Salah satu keluhan masyarakat Sipirok sudah cukup lama, adalah seringnya listrik mati. Baik malam maupun siang hari. Tidak jarang listrik mati saat sedang shalat atau makan malam, juga subuh hari. Anak-anak mau belajar malam hari menjadi lebih sulit. Yang paling menyedihkan adalah saat berbuka puasa saat bulan Ramadhan.

Saya sendiri sering merasakan hal itu jika saya pulang kampung ke Sipirok. Walaupun saya sudah merantau ke Makassar sejak hampir 30 tahun, cukup sering saya pulang kampung, bahkan hampir tiap tahun dalam satu dekade terakhir. Di situlah saya merasakan bahwa matinya listrik setiap saat adalah hal yang mengganggu ketenangan jiwa dan hati masyarakat. Sebab, dewasa ini, listrik sudah hampir sama dengan kebutuhan pokok hidup setiap pribadi.


Selain mengalami sendiri, keluhan masyarakat terkait hal ini sering saya lihat dalam media sosial. Sangat banyak keluhan tersebut. Saya memang tak bisa menghitung satu per satu. Itu tak penting. Contohnya adalah status tersebut di atas : "biadoma sipirok on ganop ari mate lampu onmalakna nadidokkon namerdekai jo koum". Kira-kira artinya begini : "Bagaimana ini Sipirok, setiap hari mati listrik, inikah yang disebut dengan kemerdekaan, teman?".

Memang dalam alam kemerdekaan sekarang ini, tentu semua masyarakat ingin hidup dengan nyaman dan tenang. Untuk keseluruhan masyarakat, listrik adalah salah satu media yang bisa membuat kondisi itu tercipta. Sebelum merdeka, memang kita tak begitu memeelukan listrik. Tapi setelah merdeka, apalagi zaman sekarang, tiadanya listrik bisa menyebabkan kesedihan yang cukup perih. Itulah yang dialami masyarakat Sipirok pada hari ini, ketika Indonesia sudah merdeka selama 74 tahun.

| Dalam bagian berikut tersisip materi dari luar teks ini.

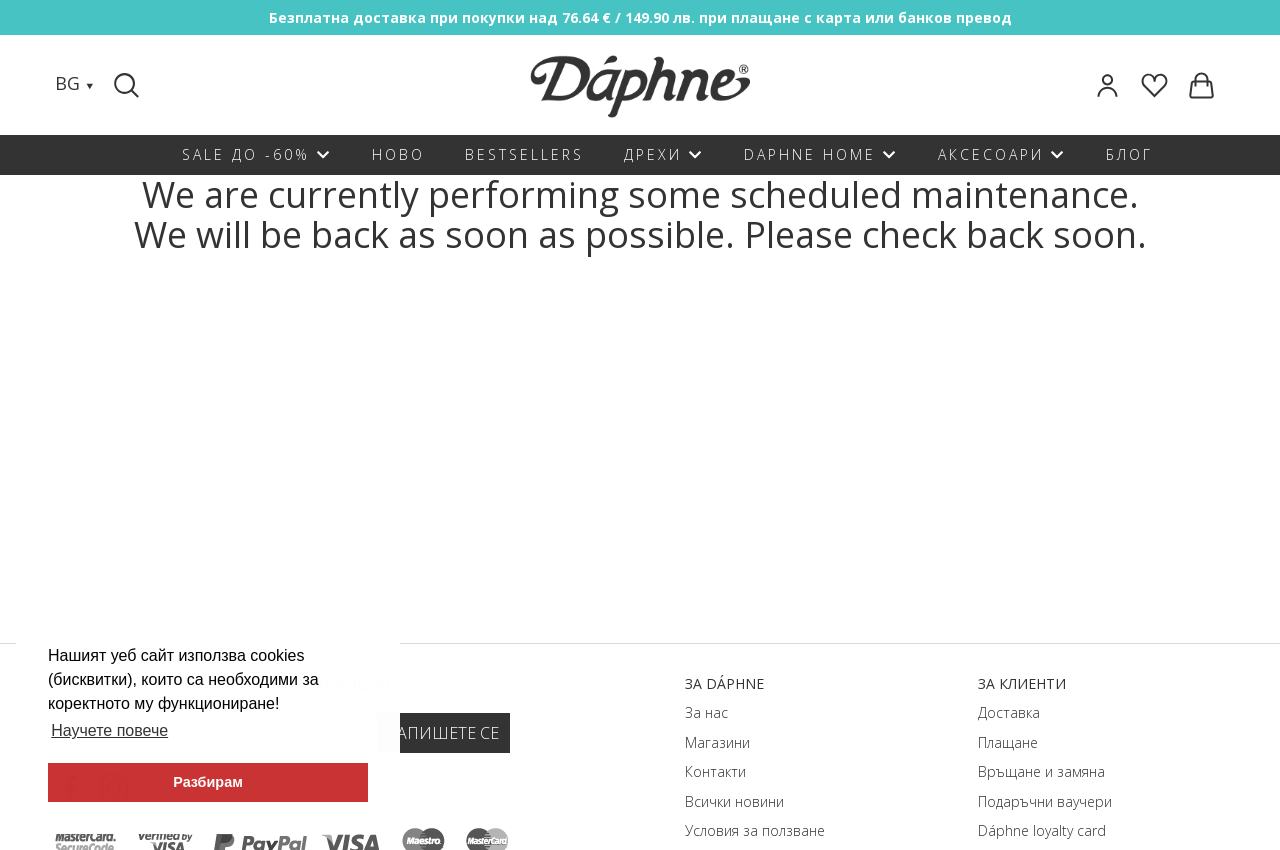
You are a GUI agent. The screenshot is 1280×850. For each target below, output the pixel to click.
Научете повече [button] (109, 730)
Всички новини (734, 801)
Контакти (715, 771)
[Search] (129, 85)
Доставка (1009, 712)
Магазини (717, 742)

Sipirok disebutkan dalam Undang-Undang adalah ibukota Kabupaten Tapanuli Selatan. Tapanuli Selatan adalah kabupaten induk di wilayah Sumatera Utara bagian selatan. Sekarang sudah mekar menjadi lima kabupaten dan kota. Walaupun kantor bupati terletak di pinggiran kecamatan, tetapi pusat keramaian masyarakat ada di Kota Sipirok.  Terletak di jalan poros negara, Medan - Jakarta, jalur pegunungan Bukit Barisan persis di lembah Sibual-buali. Kurang lebih 360 km ke selatan Kota Medan atau sekitar 100 km dari Danau Toba. Penghasilan utama rakyatnya adalah bertani padi, kopi, palawija, gula merah, dan karet.

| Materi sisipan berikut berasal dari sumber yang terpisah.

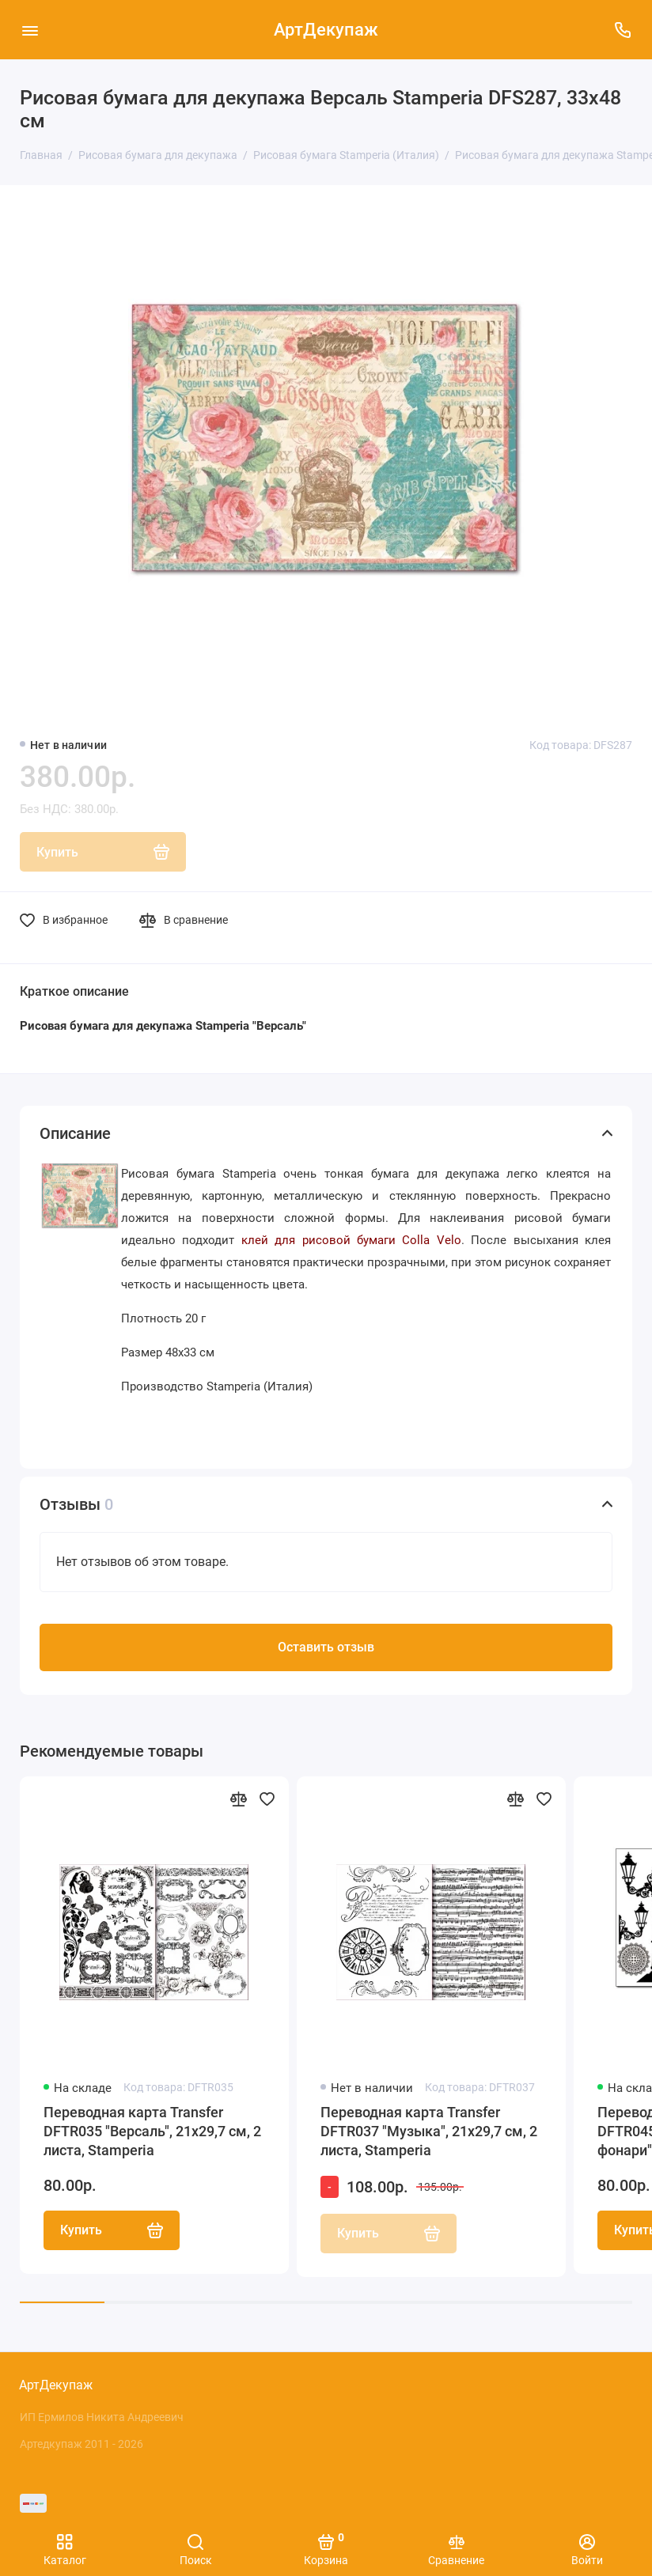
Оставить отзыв (326, 1647)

Sebenarnya Sipirok adalah kecamatan yang cukup penting bagi negara ini. Beberapa tokoh nasional lahir di sini atau orang tuanya berasal dari sini. Beberapa contoh yang bisa saya sebut adalah, Pahlawan Nasional sekaligus pendiri HMI, Lafran Pane. Mantan Kepala BIN, Syamsir Siregar. Mantan Deputi BI, Anwar Nasution. Mantan Menteri Kehutanan Hasrul Harahap. Mantan Gubernur BI sekaligus mantan Dubes RI untuk Amerika Serikat dan mantan Menteri Perdagangan Arifin Siregar. Dua gubernur Sumatera Utara punya kaitan langsung dengan Sipirok, yakni Mara Halim Harahap tahun 1950an dan Raja Inal Siregar yang juga mantan Pangdam IV Siliwangi.

Ketika zaman perang kemerdekaan, ada satu pahlawan yang populer dari Sipirok. Yakni Lettu Mamang Sahala Muda Pakpahan. Pahlawan ini adalah musuh yang nyata bagi Belanda dan ditembak mati, karena dia dan pasukannya pernah membunuh komandan Belanda berpangkat Jenderal di Aek Kambiri Sipirok. Saya sendiri masih punya hubungan famili dengan almarhum, karena beliau adalah sepupu dengan kakek H. Djabolon Pakpahan, mantan Kepala Desa Panggulangan.


Kebutuhan Pokok

Kembali ke persoalan listrik yang mati setiap hari dan sudah berlangsung cukup lama. Semestinya harus segera diantisipasi dan dicari jalan keluarnya. Siapa yang harus mengantisipasi dan mencari jalan keluar tentang hal ini? Tentu bukan saya. Bukan juga petani di pedesaan dan sopir mikrolet maupun pengemudi becak atau pedagang di pasar.

Yang paling berkompeten  dalam hal ini adalah pemerintah. Mulai dari Pak Camat, Bupati hingga Gubernur. Mungkin juga sampai ke Presiden. Yang lain adalah para politisi yang sudah menjadi wakil rakyat duduk di lembaga legislatif. Apakah dia orang Sipirok atau bukan, yang jelas, daerah pemilihannya termasuk Sipirok, tentu harus memberi perhatian dalam hal ini. Masing masing pihak tersebut, ada hak dan kewajibannya. Walaupun ada pembagian tugas dan kewenangan.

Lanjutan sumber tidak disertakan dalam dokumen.